Hôpital d'Oran : la majorité des patients

ORAN- La qualité de l’accueil aux urgences du Centre hospitalo-universitaire d’Oran (CHUO) est jugée « satisfaisante » par la majorité des patients, révèle une étude présentée mercredi lors d’un séminaire sur les notions éthiques et déontologiques au niveau de cet établissement de santé publique.

« Au total, 68 % des patients interrogés sont satisfaits de l’accueil aux urgences », a précisé Dr. Omar Kemeni, membre de l’équipe médicale du service de médecine légale du CHUO ayant mené cette pré-enquête.
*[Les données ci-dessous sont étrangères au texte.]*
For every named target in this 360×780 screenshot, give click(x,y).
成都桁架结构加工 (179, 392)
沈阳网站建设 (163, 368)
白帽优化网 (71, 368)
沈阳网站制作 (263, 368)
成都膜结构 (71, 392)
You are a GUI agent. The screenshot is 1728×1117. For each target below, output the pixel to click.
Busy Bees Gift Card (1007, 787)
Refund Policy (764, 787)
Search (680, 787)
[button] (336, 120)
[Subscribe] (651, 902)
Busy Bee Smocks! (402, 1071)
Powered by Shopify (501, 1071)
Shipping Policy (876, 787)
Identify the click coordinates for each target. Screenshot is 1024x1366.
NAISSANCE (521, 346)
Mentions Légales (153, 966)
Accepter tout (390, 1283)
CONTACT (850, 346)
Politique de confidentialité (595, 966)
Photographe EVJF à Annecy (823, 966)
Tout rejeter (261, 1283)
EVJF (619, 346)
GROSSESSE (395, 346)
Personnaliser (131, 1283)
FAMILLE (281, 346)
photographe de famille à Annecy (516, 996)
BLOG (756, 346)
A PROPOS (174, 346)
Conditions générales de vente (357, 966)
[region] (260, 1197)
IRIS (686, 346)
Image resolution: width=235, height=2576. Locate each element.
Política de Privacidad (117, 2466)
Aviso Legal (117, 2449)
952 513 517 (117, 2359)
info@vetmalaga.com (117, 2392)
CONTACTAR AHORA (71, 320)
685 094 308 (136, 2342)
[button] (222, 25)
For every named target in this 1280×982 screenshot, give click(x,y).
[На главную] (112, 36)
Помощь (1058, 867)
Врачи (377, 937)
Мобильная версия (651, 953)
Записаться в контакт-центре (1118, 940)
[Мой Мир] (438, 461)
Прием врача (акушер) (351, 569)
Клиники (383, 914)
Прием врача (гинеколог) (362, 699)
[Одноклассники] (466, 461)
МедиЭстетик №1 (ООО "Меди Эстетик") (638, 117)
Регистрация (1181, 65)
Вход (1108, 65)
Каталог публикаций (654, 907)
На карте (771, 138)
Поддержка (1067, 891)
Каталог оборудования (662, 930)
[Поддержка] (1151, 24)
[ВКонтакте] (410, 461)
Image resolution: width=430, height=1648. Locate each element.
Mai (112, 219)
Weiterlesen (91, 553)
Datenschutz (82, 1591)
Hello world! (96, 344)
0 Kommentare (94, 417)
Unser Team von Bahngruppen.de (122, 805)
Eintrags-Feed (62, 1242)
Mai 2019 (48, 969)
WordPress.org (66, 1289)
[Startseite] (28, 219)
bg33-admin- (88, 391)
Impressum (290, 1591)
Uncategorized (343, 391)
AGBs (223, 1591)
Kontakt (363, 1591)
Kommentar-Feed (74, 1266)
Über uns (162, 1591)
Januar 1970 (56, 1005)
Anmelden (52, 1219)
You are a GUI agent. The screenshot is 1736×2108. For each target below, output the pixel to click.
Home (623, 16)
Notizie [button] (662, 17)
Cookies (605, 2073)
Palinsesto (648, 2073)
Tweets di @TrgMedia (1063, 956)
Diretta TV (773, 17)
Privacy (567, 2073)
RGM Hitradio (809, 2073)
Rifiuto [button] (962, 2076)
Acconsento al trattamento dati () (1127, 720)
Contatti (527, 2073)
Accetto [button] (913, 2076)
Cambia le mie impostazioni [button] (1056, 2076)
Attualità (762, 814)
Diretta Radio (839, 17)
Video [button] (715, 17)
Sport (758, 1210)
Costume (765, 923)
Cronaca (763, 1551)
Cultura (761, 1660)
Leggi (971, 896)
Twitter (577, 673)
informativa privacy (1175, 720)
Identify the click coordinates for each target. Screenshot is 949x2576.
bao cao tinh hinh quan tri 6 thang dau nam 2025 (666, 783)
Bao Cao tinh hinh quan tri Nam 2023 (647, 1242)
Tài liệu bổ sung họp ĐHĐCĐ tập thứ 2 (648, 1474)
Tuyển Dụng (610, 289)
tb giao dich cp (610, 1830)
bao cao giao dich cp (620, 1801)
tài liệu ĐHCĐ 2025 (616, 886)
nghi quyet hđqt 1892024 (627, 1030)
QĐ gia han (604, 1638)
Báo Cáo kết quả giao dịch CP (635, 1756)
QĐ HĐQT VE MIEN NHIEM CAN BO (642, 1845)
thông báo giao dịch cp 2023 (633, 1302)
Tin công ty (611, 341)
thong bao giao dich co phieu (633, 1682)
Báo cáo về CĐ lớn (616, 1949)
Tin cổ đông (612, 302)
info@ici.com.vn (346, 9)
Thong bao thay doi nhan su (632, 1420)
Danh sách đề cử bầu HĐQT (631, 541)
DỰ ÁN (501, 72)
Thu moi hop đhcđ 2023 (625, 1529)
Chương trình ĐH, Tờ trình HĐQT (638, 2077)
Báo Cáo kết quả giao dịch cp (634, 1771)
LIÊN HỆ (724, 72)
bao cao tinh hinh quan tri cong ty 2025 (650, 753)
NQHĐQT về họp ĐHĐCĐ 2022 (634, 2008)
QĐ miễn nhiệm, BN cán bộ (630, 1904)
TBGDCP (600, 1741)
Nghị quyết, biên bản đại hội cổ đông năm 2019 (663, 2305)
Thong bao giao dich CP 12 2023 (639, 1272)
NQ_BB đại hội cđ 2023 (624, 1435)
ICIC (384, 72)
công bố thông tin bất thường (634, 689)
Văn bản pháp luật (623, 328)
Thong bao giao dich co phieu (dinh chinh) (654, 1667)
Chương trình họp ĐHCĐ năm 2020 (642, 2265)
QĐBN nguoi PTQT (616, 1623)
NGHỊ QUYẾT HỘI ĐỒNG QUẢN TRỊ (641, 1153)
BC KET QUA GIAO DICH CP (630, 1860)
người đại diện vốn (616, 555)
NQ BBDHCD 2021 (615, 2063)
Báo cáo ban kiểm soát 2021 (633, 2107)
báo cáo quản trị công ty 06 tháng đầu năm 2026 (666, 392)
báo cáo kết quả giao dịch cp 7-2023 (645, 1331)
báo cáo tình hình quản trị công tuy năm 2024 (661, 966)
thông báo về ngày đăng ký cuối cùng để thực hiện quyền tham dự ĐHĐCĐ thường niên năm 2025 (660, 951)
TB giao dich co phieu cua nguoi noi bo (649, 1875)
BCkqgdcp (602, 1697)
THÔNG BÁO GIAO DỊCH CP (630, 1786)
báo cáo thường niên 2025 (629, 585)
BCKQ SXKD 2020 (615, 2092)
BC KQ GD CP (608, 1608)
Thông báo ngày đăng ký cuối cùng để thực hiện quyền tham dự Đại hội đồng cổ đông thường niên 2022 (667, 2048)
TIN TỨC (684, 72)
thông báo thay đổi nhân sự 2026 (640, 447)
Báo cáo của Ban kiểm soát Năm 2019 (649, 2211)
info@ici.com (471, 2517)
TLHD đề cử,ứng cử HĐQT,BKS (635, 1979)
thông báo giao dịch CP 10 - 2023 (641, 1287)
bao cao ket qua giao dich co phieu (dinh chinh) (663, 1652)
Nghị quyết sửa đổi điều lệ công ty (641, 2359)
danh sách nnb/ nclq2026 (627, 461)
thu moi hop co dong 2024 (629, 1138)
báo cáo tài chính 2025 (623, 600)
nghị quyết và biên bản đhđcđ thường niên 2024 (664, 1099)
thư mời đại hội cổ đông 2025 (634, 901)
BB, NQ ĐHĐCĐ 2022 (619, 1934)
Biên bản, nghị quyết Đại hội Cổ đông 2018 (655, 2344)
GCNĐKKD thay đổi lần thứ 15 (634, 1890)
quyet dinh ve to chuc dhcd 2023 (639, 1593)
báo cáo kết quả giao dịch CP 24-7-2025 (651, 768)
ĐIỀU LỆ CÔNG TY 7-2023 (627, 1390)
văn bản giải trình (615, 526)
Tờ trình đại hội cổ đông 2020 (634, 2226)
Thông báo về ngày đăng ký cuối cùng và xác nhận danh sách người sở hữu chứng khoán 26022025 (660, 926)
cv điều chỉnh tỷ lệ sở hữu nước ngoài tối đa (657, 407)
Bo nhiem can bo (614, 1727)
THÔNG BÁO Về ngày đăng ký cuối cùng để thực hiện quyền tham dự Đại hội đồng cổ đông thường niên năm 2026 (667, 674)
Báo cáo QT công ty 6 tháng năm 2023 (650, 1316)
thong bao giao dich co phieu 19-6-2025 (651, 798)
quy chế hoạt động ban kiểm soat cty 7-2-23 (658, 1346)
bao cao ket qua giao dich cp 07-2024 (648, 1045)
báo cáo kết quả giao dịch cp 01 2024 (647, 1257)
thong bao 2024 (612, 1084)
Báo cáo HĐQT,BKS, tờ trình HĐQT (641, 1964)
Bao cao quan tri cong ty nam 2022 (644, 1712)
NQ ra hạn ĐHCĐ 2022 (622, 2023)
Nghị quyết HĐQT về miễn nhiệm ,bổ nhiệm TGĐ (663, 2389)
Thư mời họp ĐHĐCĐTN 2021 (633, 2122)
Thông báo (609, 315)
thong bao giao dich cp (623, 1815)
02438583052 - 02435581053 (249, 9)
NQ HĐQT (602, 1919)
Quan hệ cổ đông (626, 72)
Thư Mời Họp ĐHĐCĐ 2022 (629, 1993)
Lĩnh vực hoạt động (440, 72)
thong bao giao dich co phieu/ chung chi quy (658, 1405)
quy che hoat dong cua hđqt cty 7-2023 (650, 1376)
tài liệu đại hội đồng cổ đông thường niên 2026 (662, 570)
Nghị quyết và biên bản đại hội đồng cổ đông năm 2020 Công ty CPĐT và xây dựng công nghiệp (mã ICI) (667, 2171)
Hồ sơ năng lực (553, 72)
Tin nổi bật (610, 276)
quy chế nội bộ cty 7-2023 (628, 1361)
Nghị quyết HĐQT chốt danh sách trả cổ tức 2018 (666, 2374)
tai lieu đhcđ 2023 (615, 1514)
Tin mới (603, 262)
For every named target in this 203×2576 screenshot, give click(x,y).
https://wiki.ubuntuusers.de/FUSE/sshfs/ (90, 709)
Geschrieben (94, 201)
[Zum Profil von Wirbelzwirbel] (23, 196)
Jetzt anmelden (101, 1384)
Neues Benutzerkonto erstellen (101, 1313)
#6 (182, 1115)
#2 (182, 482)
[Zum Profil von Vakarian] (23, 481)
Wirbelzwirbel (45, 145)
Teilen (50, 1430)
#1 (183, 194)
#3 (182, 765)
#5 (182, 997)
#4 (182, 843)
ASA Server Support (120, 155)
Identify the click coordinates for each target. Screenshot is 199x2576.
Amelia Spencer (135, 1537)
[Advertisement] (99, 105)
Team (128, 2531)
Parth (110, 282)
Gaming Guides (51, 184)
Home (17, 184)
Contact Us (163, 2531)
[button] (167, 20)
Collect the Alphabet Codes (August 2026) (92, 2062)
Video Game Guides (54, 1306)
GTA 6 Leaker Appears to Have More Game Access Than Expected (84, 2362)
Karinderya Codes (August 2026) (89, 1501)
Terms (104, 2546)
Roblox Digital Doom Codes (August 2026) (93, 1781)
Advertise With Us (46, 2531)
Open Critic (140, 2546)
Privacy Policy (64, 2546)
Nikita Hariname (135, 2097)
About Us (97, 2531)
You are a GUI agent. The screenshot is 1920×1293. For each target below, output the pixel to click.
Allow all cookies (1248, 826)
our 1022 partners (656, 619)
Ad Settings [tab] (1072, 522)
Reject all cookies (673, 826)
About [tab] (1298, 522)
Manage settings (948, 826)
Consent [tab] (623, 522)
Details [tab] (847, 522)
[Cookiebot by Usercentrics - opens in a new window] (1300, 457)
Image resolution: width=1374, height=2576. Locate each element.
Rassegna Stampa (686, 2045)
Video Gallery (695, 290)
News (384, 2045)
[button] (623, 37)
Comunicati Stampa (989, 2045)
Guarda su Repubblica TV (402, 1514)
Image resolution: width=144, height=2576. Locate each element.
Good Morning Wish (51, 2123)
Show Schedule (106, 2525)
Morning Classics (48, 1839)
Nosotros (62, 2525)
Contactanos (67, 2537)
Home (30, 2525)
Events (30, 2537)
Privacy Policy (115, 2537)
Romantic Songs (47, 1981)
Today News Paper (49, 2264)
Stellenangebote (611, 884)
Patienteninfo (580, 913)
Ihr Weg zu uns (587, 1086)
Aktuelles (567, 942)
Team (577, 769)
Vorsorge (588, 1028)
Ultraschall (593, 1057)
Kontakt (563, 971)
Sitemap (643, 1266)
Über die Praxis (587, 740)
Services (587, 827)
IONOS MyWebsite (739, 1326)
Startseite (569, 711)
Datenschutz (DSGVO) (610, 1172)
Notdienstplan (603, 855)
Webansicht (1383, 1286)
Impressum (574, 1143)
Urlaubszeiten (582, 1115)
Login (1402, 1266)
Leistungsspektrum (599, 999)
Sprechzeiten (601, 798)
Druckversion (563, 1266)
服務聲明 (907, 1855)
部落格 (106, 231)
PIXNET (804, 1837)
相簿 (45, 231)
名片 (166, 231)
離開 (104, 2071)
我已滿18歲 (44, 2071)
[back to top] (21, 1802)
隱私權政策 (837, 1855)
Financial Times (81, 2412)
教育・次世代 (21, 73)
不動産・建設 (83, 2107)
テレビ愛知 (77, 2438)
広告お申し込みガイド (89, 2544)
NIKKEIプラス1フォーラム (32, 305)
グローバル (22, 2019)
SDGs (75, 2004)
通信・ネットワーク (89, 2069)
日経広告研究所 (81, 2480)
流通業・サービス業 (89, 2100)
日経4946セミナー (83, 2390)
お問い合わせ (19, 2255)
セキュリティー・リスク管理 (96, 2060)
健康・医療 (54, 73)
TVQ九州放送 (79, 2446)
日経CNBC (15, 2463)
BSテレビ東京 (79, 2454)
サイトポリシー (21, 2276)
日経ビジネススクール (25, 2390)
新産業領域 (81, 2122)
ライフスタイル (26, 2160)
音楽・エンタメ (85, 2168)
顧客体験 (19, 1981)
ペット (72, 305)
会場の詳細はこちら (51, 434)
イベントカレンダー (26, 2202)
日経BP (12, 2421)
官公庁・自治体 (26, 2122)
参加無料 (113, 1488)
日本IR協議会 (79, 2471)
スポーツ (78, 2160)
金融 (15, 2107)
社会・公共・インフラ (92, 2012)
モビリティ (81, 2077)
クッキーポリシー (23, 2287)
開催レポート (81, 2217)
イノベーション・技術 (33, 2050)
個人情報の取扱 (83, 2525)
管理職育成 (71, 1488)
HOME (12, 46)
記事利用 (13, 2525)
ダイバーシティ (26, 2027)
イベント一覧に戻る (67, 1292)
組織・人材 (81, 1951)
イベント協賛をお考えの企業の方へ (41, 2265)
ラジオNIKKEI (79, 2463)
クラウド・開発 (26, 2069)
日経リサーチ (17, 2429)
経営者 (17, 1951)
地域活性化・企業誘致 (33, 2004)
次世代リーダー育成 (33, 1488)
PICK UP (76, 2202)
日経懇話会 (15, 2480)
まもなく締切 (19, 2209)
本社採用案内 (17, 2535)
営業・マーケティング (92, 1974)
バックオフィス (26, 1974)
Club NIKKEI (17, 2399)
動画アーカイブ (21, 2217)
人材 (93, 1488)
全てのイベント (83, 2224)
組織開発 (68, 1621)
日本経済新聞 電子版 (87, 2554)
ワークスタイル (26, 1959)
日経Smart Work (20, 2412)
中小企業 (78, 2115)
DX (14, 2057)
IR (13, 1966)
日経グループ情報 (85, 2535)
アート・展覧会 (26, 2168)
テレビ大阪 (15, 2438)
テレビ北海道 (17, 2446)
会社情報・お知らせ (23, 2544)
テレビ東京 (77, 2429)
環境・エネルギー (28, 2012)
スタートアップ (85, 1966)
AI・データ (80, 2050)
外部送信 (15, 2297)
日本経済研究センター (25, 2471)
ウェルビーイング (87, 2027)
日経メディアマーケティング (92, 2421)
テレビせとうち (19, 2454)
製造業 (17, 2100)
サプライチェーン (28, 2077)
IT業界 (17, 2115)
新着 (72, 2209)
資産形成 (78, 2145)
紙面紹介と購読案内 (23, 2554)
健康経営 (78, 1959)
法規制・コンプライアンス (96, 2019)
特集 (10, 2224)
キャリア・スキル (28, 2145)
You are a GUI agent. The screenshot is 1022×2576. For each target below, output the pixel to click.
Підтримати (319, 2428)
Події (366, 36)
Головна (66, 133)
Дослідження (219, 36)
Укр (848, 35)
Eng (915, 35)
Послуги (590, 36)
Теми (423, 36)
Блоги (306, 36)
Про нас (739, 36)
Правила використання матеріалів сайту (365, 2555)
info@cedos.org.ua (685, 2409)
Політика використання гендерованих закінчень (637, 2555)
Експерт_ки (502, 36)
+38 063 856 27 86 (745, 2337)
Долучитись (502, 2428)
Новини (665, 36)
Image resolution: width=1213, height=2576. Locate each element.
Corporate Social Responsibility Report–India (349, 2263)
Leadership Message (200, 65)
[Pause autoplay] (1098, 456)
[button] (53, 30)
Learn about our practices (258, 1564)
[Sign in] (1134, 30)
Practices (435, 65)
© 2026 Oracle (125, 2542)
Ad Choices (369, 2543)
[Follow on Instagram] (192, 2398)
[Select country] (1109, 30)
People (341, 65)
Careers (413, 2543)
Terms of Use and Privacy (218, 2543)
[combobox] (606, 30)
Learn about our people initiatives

« L’objectif de ce travail de terrain est d’améliorer la prise en charge du malade au plan de l’accueil, de l’orientation et de l’administration des soins« , a souligné ce spécialiste, plaidant, à ce titre, pour l’élaboration d’études similaires dans l’ensemble des services du CHU d’Oran.

Cette opération permettrait de « mieux connaître les attentes des patients et des soignants », a-t-il suggéré dans sa communication donnée dans le cadre du cycle de rencontres mensuelles de l’Observatoire du handicap, de la réadaptation et de l’éthique en santé (OHRES).

Menée trois mois durant auprès d’un échantillon de malades dont l’âge varie entre 12 et 62 ans, cette première étude a également révélé des « appréciations positives » chez les patients par rapport à « la compétence du personnel du service des Urgences ».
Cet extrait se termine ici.